妊娠を理由に退職を余儀なくされ、元技能実習生が提訴
2022/10/12 労務法務, 労働法全般
はじめに
妊娠を理由に帰国を迫られ、不当に退職させられたとして、元技能実習生のフィリピン人女性(26)が大分市の監理団体と高齢者福祉施設の運営法人を相手取り慰謝料などを求め提訴していたことがわかりました。実習生の厳しい現状を明らかにしたいとのことです。今回はマタハラ規制について見直していきます。
事案の概要
報道などによりますと、原告の女性は2019年9月に介護職の実習生として来日し、翌月から福岡県の特別養護老人ホームで入所者の着替えや入浴、食事などを介助する仕事に従事していたとされます。2021年4月に妊娠が判明したことから、監理団体に産休を取得して帰国し、出産後に実習に復帰したい旨伝えたとのことです。しかし監理団体の理事から帰国同意書への署名を強いられたり、施設での勤務を外されたりしたため、やむを得ず退職したとされます。監理団体は女性に、契約違反で罰金を支払い、フィリピンに戻らなければならないと説明し、また女性のパートナーの男性にも暗に中絶を進めていたとしております。
男女雇用機会均等法による規制
マタニティハラスメント(マタハラ)とは、妊娠、出産、育児などを理由として職場での不利益な取り扱いや嫌がらせを言います。このマタハラについては各種法令で禁止されており、そのような体制の構築も求められております。
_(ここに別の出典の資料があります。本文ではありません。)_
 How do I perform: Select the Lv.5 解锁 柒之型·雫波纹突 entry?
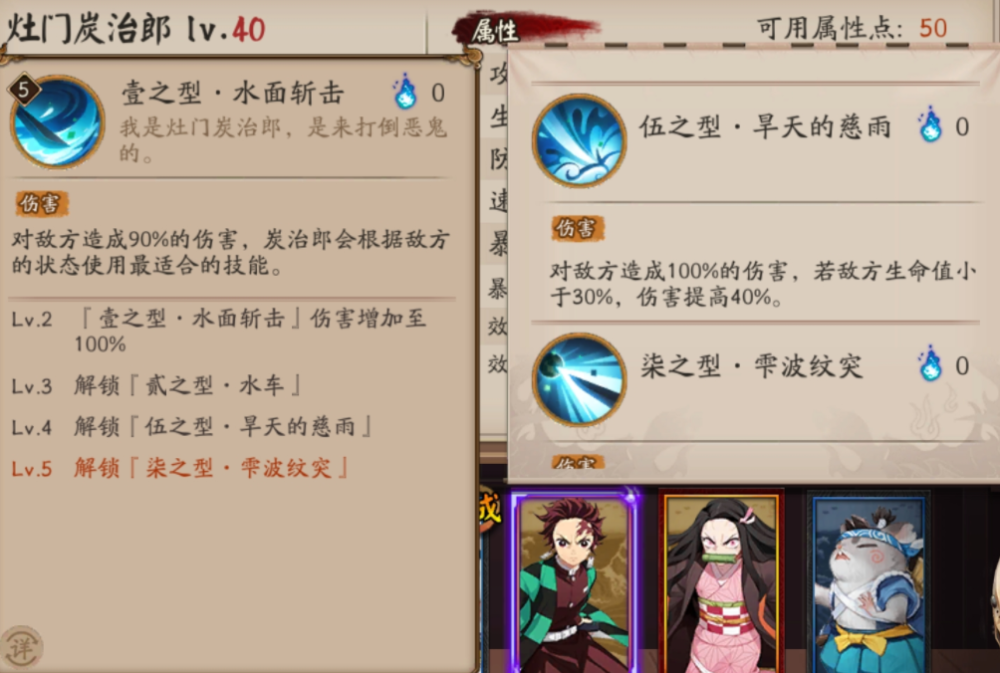[x=180, y=468]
まず男女雇用機会均等法9条では、女性労働者の婚姻、妊娠、出産を理由とする退職予定の定めや、解雇、その他の不利益取り扱いを禁止しております。妊娠中の女性労働者または出産後1年を経過しない女性労働者の解雇は無効とされております(同4項)。また事業主は、女性労働者の妊娠、出産、産休の利用等に関する言動により、職場環境ががいされることがないよう、相談に応じ、また適切に対応するために必要な体制の整備、その他の必要な措置を講じることがもとめられております(11条の3第1項)。
育児介護休業法による規制
育児介護休業法10条によりますと、事業主は労働者が育児休業申出をし、または育児休業をしたことを理由として、解雇その他の不利益な取り扱いをしてはならないとしております。こちらは上記の男女雇用機会均等法での規制と異なり男性労働者も対象に含まれます。そして事業主は、労働者が育休、介護休業その他子の養育、家族の介護等に関する言動により、労働者の就業環境が害されることのないよう、相談に応じ、適切に対応するために必要な体制の整備その他の措置を講じなければならないとしております(25条1項)これも上記男女雇用機会均等法での体制整備義務と同様のものと言えます。
事業主が講ずべき措置
厚労省のガイドラインによりますと、事業主が講ずべき措置として、(1)マタハラに関する方針の明確化と周知・啓発、(2)相談に応じ適切に対応するための体制の整備、(3)職場でのマタハラに対する迅速かつ適切な対応、(4)マタハラの原因や背景となる要因の解消が挙げられております。就業規則や服務規律等へのマタハラへの方針や内容、背景等の記載、社内HPやパンフレットでの周知、相談窓口の設置と担当者の任命、外部機関への相談対応の委託、またマタハラがあった際の相談窓口や担当者による事実確認、中立な第三者機関での調停、メンタルヘルス不調への相談対応といった事後的な対応の準備などが例示されております。さらに実際にマタハラを行った当事者と被害を受けた労働者との謝罪や関係改善などに向けた会社による援助などについても例として挙げられております。
【関連リンク】
事業主が職場における妊娠、出産等に関する言動に起因する問題に関して雇用管理上講ずべき措置についての指針
コメント
本件で元技能実習生であったフィリピン人女性は、日本での技能実習中の妊娠を理由に帰国を迫られたり、勤務から外されたとされております。これが事実であった場合は、妊娠を理由とする不利益取り扱いに該当し違法となる可能性が高いと言えます。技能実習生も日本人労働者と同様に労働関係法令が適用されますので、日本人労働者と同じようにマタハラ規制が適用されるということです。以上のように現在妊娠、出産等を理由とする解雇や異動など不利益取り扱いは違法となっており、また事業主にはそのようなことがないよう職場内での体制を整備する義務が課されております。また今年4月から男性の育休の分割取得や労働者への周知、意思確認が義務付けられております。しかし厚労省の調査では、近年これらのマタハラやパタハラによる相談件数は右肩上がりで上昇しており、今なお課題は多いと言えます。これらの情勢や法改正などに注視しつつ社内での対応状況を今一度見直しておくことが重要と言えるでしょう。